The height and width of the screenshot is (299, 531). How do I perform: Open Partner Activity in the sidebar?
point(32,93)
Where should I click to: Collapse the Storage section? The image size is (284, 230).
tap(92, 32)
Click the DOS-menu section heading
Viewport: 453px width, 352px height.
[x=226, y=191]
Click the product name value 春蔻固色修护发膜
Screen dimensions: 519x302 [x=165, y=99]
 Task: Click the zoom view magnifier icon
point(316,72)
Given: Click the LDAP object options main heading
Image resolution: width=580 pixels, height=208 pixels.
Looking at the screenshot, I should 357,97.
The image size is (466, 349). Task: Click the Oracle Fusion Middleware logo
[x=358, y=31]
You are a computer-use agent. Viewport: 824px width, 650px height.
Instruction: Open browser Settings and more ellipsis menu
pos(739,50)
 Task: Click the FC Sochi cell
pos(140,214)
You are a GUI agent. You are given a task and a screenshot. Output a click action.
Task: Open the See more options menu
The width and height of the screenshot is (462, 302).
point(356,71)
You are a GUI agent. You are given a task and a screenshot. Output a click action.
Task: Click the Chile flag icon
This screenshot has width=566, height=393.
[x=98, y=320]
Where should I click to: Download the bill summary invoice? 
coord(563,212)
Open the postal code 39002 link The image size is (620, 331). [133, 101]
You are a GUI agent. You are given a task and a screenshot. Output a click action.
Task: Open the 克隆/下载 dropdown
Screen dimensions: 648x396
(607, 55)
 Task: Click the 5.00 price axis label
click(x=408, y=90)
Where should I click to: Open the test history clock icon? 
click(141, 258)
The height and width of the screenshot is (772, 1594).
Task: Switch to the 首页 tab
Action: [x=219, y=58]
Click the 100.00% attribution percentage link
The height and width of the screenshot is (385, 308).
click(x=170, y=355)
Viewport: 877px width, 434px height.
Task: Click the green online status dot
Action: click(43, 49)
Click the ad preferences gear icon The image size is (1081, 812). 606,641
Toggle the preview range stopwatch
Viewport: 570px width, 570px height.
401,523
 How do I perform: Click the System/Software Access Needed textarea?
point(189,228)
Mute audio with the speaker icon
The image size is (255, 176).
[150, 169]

◆ Task details
Your reply should be the lines from the one that contains "How do I perform: Click" through the end of the listing above, repeated exactly.

◆ Written answer
 How do I perform: Click the System/Software Access Needed textarea?
point(189,228)
Mute audio with the speaker icon
The image size is (255, 176).
[150, 169]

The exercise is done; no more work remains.